The review and meta-analysis of placebo-controlled trials involved a search of randomised controlled trials published until October 2020 using Medline, Embase, and Google Scholar.
The team used human studies (except athletes) on supplementation with vitamin D2 or D3 vs. placebo, regardless of administration via daily, bolus, and duration with or without calcium co-supplementation.
Predefined endpoints included timed up and go test (TUG; seconds), chair rising test (seconds), 6-minute walking distance (m), and Short Physical Performance Battery (SPPB; points).
Other endpoints included maximum muscle strength (Newton) measured at handgrip, elbow flexion, elbow extension, knee flexion, and knee extension, as well as muscle (lean tissue) mass (kg).
Findings revealed vitamin D vs. placebo was linked with a significantly longer time spent performing the TUG and a significant lower maximum knee flexion strength.

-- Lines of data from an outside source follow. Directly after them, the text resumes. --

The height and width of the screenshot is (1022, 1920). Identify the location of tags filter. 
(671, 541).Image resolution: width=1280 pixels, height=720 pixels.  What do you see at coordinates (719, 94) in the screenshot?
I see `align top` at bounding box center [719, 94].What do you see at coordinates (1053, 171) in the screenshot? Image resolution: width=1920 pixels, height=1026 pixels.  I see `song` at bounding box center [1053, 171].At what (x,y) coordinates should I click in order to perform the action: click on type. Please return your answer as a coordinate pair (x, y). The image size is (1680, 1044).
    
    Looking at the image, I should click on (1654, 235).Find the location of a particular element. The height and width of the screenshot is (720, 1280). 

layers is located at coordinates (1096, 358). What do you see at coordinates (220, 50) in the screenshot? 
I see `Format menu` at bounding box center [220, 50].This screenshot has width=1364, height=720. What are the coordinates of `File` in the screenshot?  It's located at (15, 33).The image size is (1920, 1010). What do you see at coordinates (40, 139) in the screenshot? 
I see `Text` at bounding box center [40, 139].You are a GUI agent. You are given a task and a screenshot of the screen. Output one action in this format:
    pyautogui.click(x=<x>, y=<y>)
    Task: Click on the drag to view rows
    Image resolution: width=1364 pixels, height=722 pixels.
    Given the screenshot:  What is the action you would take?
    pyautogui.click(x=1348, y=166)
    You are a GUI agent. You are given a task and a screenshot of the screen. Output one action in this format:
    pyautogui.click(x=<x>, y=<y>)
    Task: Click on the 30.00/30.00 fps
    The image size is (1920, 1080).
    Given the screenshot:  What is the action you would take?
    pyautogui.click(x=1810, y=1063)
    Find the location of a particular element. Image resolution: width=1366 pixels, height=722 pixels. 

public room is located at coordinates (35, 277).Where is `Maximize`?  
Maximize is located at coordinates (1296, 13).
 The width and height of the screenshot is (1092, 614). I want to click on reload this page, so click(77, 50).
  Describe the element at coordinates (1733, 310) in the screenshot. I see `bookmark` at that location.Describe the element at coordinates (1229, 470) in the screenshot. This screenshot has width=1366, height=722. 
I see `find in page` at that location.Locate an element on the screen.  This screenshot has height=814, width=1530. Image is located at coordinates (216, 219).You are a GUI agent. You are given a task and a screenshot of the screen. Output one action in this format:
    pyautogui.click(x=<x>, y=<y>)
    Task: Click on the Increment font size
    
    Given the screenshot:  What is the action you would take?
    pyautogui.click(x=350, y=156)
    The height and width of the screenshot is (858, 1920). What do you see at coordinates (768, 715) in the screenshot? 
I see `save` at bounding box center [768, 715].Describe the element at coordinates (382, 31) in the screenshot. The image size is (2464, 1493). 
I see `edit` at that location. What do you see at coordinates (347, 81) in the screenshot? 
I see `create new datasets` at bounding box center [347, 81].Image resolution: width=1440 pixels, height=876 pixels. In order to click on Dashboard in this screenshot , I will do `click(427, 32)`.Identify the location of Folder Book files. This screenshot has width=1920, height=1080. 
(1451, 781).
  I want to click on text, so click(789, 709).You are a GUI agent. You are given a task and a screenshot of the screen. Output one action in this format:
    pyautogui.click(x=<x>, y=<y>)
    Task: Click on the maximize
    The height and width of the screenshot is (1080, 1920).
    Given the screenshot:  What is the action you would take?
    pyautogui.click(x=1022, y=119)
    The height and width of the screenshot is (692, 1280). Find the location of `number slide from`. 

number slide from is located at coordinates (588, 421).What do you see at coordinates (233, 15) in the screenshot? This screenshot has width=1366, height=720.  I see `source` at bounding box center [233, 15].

In addition, total score in the SPPB showed a tendency toward worsening in response to vitamin D compared with placebo. Other measures of muscle health did not show between-group differences.
In subgroup analyses, including studies with low vitamin D levels, effects of vitamin D supplementation did not differ from placebo.
In discussing the findings, the team pointed out that RCTs have reported more ambiguous results, including both beneficial and harmful effects.
“Our findings are in contrast with most observational studies,” they wrote. “Observational studies do, however, not prove causative effects of vitamin D, and findings may be prone to reverse causality.
“Vitamin D is synthesised in the skin in response to sunlight exposure,” they continue. “People with open-air activities may have increased 25(OH)D levels due to exposure of their skin to sunlight, and physical efforts related to outdoor activities may improve muscle function.
“Placebo-controlled RCTs are needed, as investigation of muscle function demands cooperation from the patients and may show improvement of results over time, a well-described phenomenon called learning effect.
“This is a systematic bias in the interpretation of beneficial effects of vitamin D on muscles if no control group is included.”
Effects of high dose vit D
Addressing vitamin D’s possible negative effect from high doses, the team acknowledged impaired muscle function and increased risks of falls and fractures had been observed but could not make any firm conclusions.
“Whether the increased risk of falls and fractures is caused by impaired muscle health is currently unknown,” they said.
“For some effect parameters (elbow and knee extension/flexion and 6MWD), at least half of the included participants used moderate to high dosages of vitamin D (over 2800 IU/d). It is possible that the negative finding on knee flexion is due to the dosage used.
“The subgroup analysis showing reduced elbow flexion with an end-of-study 25(OH)D level above 100 nmol/L supports this hypothesis.
“Subgroup analyses in the studies reporting negative effects on the TUG or the SPPB do, however, not support this theory, as the dosages used were substantial lower.”
Source: Journal of Bone and Mineral Research
Published online: DOI: 10.1002/jbmr.4412
“Vitamin D and Muscle Health: A Systematic Review and Meta-analysis of Randomized Placebo-Controlled Trials.”